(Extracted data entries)
*****
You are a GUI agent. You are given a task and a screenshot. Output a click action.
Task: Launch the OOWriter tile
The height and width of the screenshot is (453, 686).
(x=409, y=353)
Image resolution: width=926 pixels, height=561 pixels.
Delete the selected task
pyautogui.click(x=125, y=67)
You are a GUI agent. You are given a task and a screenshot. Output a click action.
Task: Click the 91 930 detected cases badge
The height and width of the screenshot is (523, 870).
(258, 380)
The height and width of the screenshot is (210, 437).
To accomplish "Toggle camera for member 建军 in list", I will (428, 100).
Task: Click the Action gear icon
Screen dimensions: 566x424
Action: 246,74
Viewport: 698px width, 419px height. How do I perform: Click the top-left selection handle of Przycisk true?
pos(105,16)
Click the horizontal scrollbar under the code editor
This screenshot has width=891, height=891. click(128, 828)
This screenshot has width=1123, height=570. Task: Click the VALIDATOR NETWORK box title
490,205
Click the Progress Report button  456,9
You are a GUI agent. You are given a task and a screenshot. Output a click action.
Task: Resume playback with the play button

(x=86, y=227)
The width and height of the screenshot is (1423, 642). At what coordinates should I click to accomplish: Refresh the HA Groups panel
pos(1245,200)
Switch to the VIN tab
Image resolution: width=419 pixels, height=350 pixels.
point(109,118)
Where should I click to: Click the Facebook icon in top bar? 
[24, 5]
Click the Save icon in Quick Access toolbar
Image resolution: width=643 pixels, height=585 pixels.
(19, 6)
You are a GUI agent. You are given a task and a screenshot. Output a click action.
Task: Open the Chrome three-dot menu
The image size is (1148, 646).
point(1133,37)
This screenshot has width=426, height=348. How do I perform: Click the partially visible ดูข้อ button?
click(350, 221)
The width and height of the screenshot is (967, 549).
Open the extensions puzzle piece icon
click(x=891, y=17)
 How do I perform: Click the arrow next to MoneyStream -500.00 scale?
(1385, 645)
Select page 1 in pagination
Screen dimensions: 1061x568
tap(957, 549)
*****
Your task. Once you have read the data above, print all of it again exactly.

Answer below.
You are a GUI agent. You are given a task and a screenshot. Output a click action.
Task: Launch the OOWriter tile
The height and width of the screenshot is (453, 686).
(x=409, y=353)
Image resolution: width=926 pixels, height=561 pixels.
Delete the selected task
pyautogui.click(x=125, y=67)
You are a GUI agent. You are given a task and a screenshot. Output a click action.
Task: Click the 91 930 detected cases badge
The height and width of the screenshot is (523, 870).
(258, 380)
The height and width of the screenshot is (210, 437).
To accomplish "Toggle camera for member 建军 in list", I will (428, 100).
Task: Click the Action gear icon
Screen dimensions: 566x424
Action: 246,74
Viewport: 698px width, 419px height. How do I perform: Click the top-left selection handle of Przycisk true?
pos(105,16)
Click the horizontal scrollbar under the code editor
This screenshot has width=891, height=891. click(128, 828)
This screenshot has width=1123, height=570. Task: Click the VALIDATOR NETWORK box title
490,205
Click the Progress Report button  456,9
You are a GUI agent. You are given a task and a screenshot. Output a click action.
Task: Resume playback with the play button

(x=86, y=227)
The width and height of the screenshot is (1423, 642). At what coordinates should I click to accomplish: Refresh the HA Groups panel
pos(1245,200)
Switch to the VIN tab
Image resolution: width=419 pixels, height=350 pixels.
point(109,118)
Where should I click to: Click the Facebook icon in top bar? 
[24, 5]
Click the Save icon in Quick Access toolbar
Image resolution: width=643 pixels, height=585 pixels.
(19, 6)
You are a GUI agent. You are given a task and a screenshot. Output a click action.
Task: Open the Chrome three-dot menu
The image size is (1148, 646).
point(1133,37)
This screenshot has width=426, height=348. How do I perform: Click the partially visible ดูข้อ button?
click(350, 221)
The width and height of the screenshot is (967, 549).
Open the extensions puzzle piece icon
click(x=891, y=17)
 How do I perform: Click the arrow next to MoneyStream -500.00 scale?
(1385, 645)
Select page 1 in pagination
Screen dimensions: 1061x568
tap(957, 549)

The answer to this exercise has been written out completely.